Sept ans après le début de la crise financière, les politiques monétaires sont encore le principal outil de soutien à l’activité et aux marchés financiers, les marges de manœuvre des Etats étant relativement limitées et l’endettement des agents économiques demeurant à des niveaux élevés.
Véronique Riches-Flores, présidente de RF Research, estime que si la situation économique s’améliore dans la zone euro, « ce qui se passe en Chine est loin d’être anecdotique », justifiant le discours prudent de Mario Draghi, le président de la Banque centrale européenne, lors de sa dernière conférence de presse.
L’annonce d’une intervention plus longue que prévu de la BCE sur les marchés obligataires, connue sous le nom de « Quantitative Easing », est justifiée par la remontée des taux longs réels, a-t-elle ajouté.
Pour Anton Brender, chef économiste de Candriam, « Draghi un comportement très volontaire », tout en ajoutant qu’il « n’y a que la BCE qui peut stimuler [l’activité économique], même si elle n’a pas beaucoup de marges de manœuvre. » A ce stade, a-t-il précisé, l’action de la BCE a surtout eu un impact sur l’euro, ce qui a soutenu la croissance par le canal du commerce extérieur.

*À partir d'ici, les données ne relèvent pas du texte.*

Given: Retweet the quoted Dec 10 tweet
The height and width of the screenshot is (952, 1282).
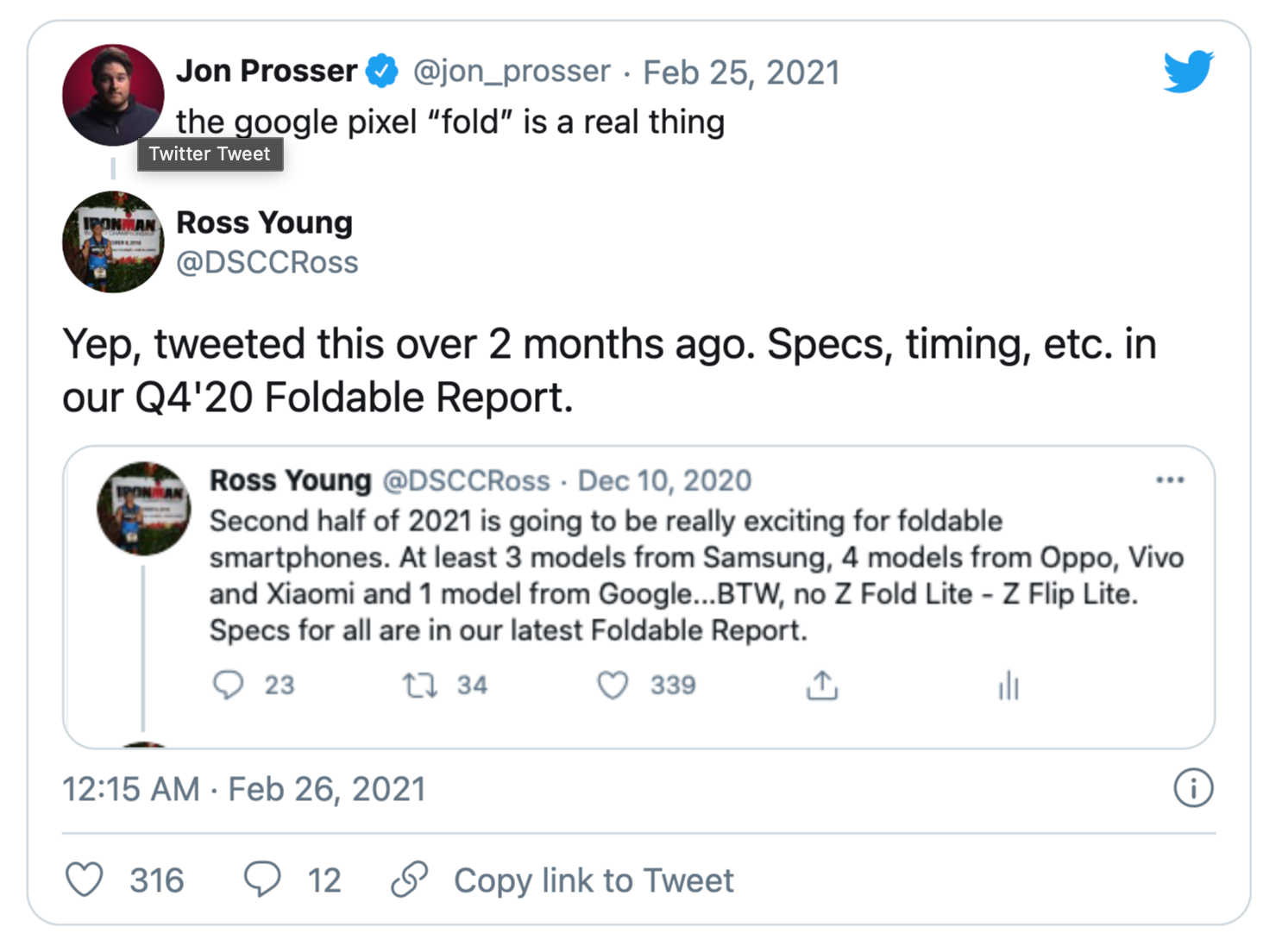Looking at the screenshot, I should click(420, 686).
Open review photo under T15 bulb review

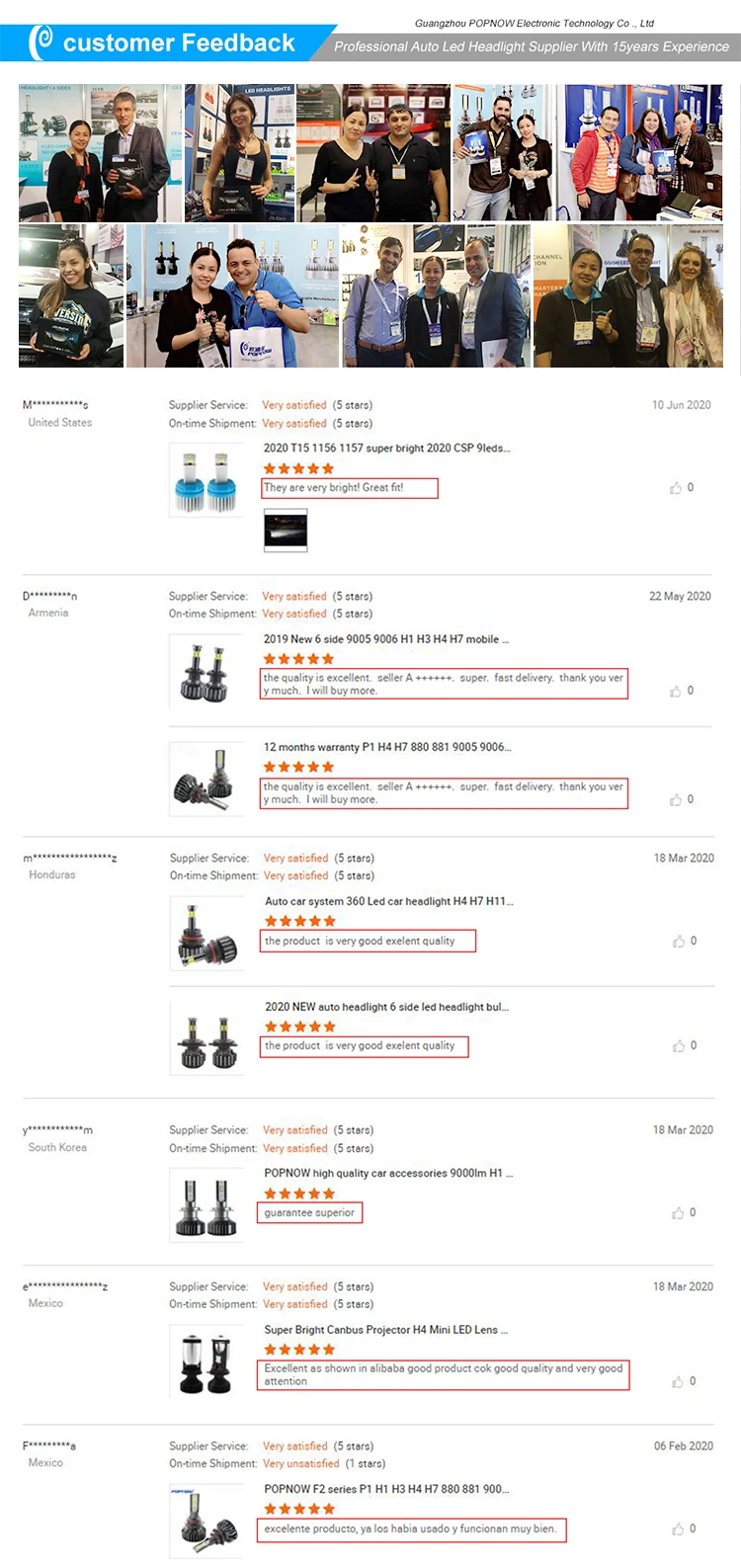[286, 531]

Véronique Riches-Flores a ajouté de son côté que si l’inflation s’est stabilisée, « elle est trop faible pour accompagner une reprise des profits des entreprises » en Europe.
La situation américaine, et la décision très attendue de la Fed sur un début de normalisation de sa politique monétaire, a provoqué plus de débat entre les deux économistes.

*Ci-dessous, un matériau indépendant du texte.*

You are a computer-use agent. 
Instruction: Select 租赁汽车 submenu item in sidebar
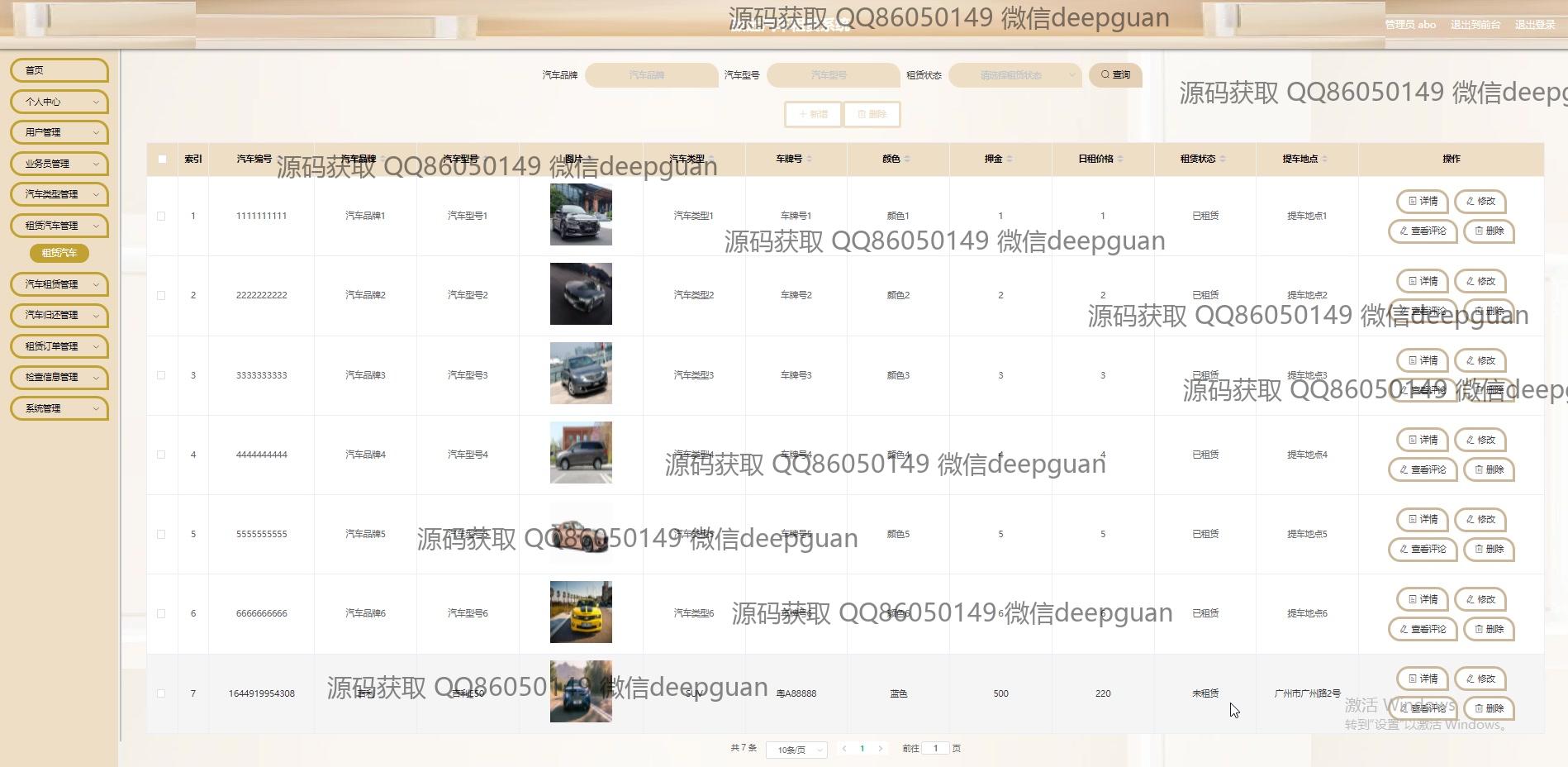coord(59,253)
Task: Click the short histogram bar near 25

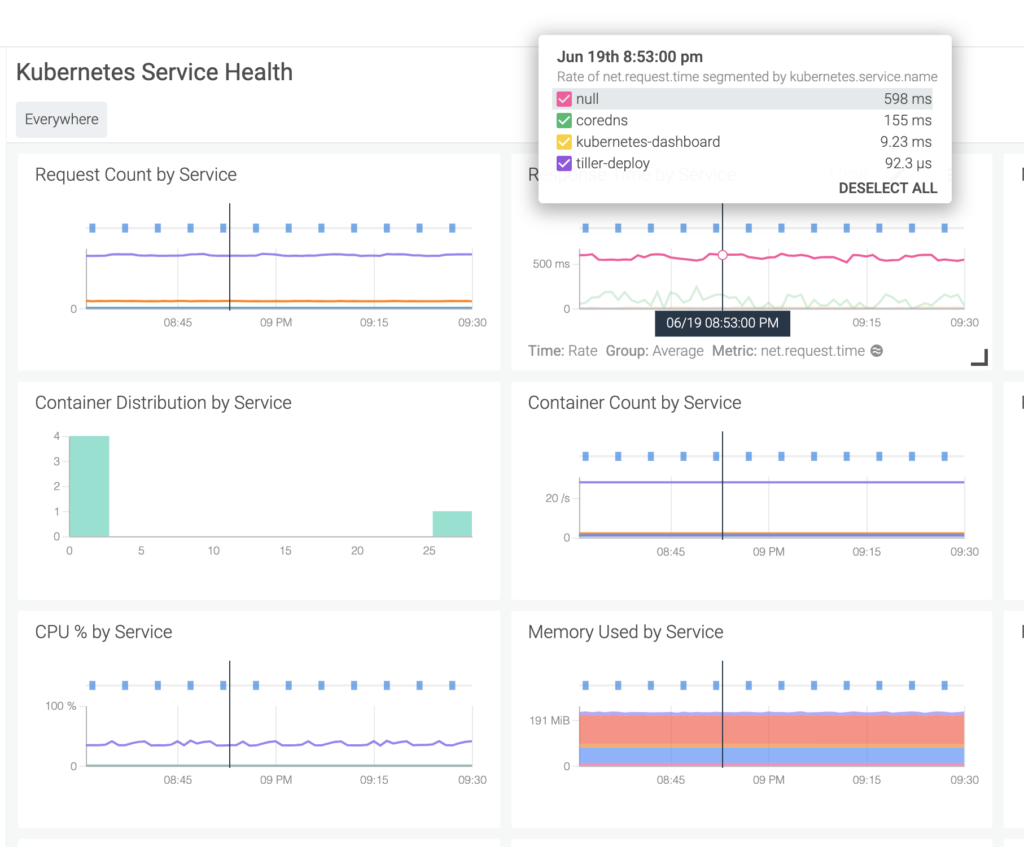Action: click(x=452, y=523)
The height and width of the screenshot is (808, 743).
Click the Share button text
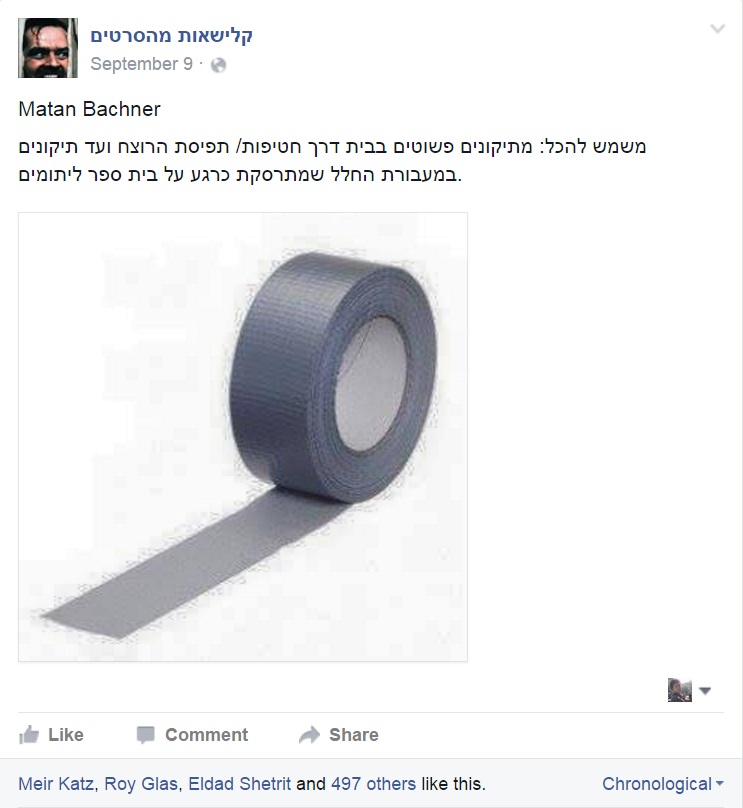point(353,735)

Véronique Riches-Flores a estimé que la Fed commettrait une erreur si elle remontait ses taux, même modestement, ce mois-ci. Anton Brender a estimé au contraire qu’il fallait que la Fed monte ses taux, faute de quoi s’ouvrirait une nouvelle période de volatilité pour les marchés.

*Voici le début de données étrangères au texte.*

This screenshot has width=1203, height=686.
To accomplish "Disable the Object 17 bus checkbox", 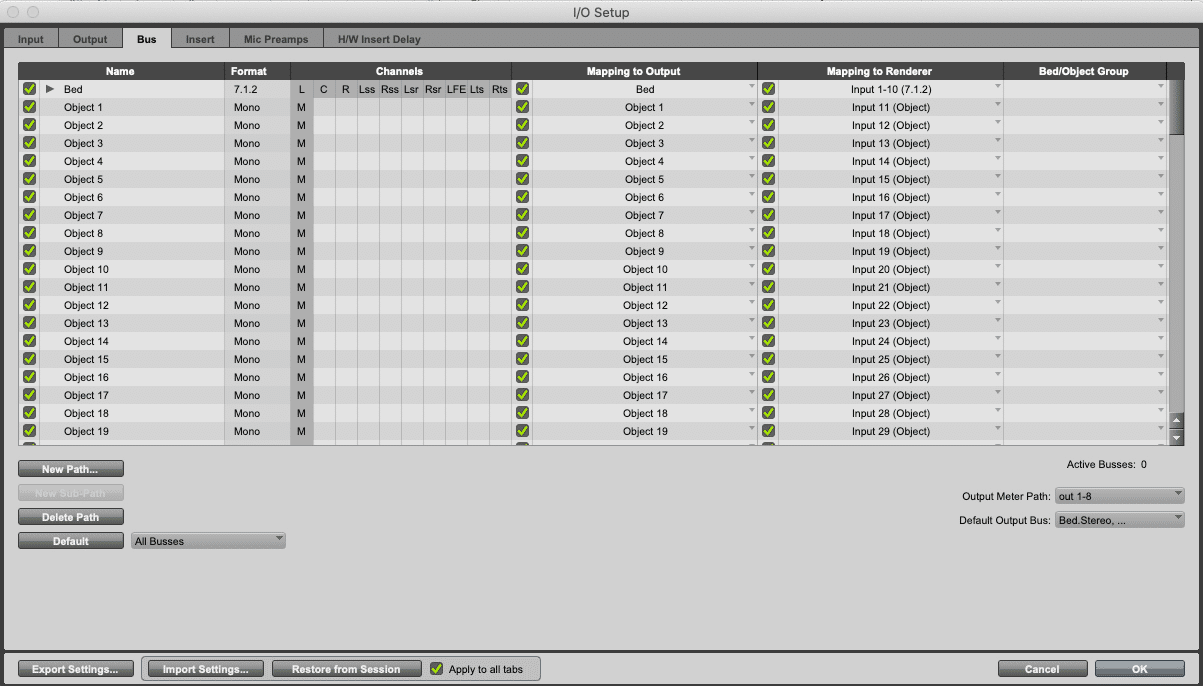I will (x=28, y=395).
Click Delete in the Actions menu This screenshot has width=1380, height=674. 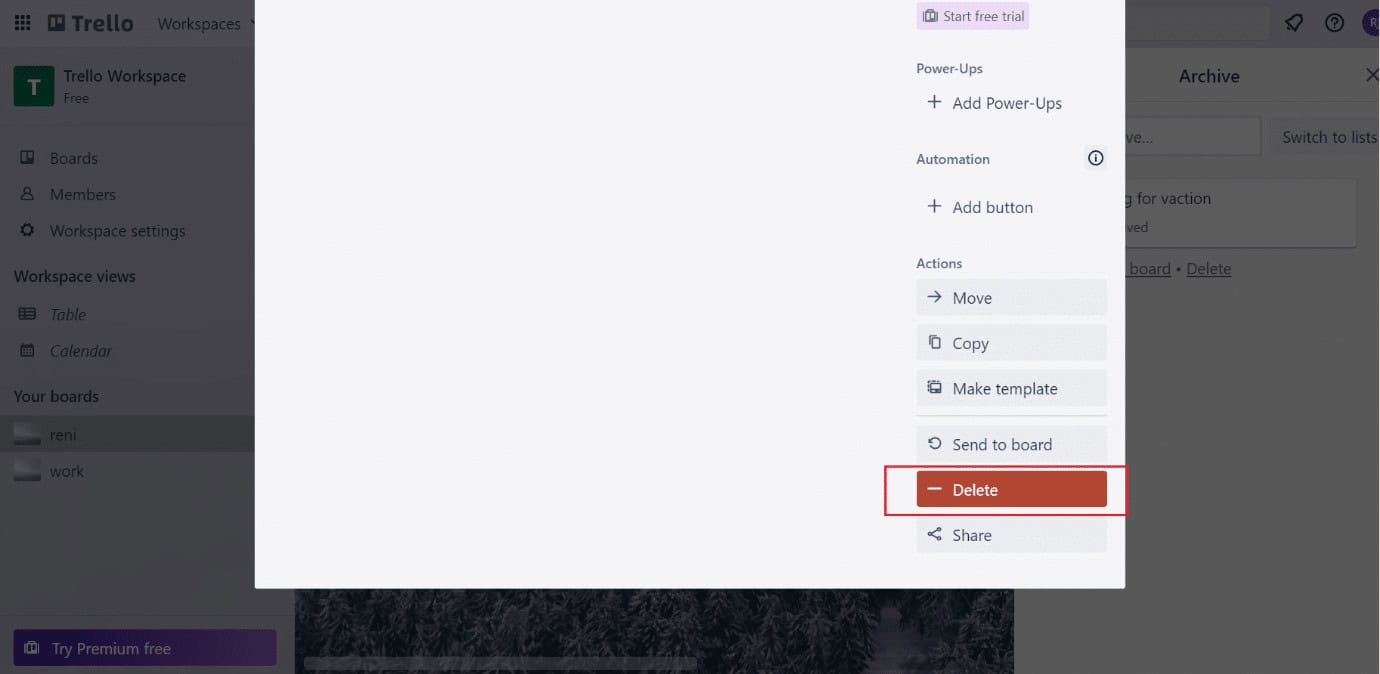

« Le marché du travail est revenu à un niveau normal. Ce qui n’est pas normal, ce sont les taux zéro », a-t-il déclaré.
Le cas de la Chine a également provoqué un débat, notamment au sujet de la dévaluation du yuan. Selon Véronique Riches-Flores, les autorités chinoises ont géré des bulles successives (immobilier, Bourse) pour soutenir l’activité depuis plusieurs années.
L’annonce de la dévaluation du yuan le 11 août dernier, qui a provoqué une violente correction boursière, ne fait qu’acter l’échec à ce stade de la transition du modèle économique chinois, centré sur les exportations, vers une croissance plus autocentrée sur la demande intérieure.
Anton Brender a lui estimé que « la Chine n’a pas fait de dévaluation », car le yuan « n’a pas arrêté de s’apprécier et est actuellement surévalué. »
La Chine et les Etats-Unis sont les seuls pays qui n’ont pas laissé leur devise se déprécier récemment, alors que de nombreux pays d’Asie et la zone euro ont laissé filer leur monnaie.
La question d’une « guerre des changes » est donc posée, mais pour Anton Brender, à ce stade, elle n’est pas d’actualité.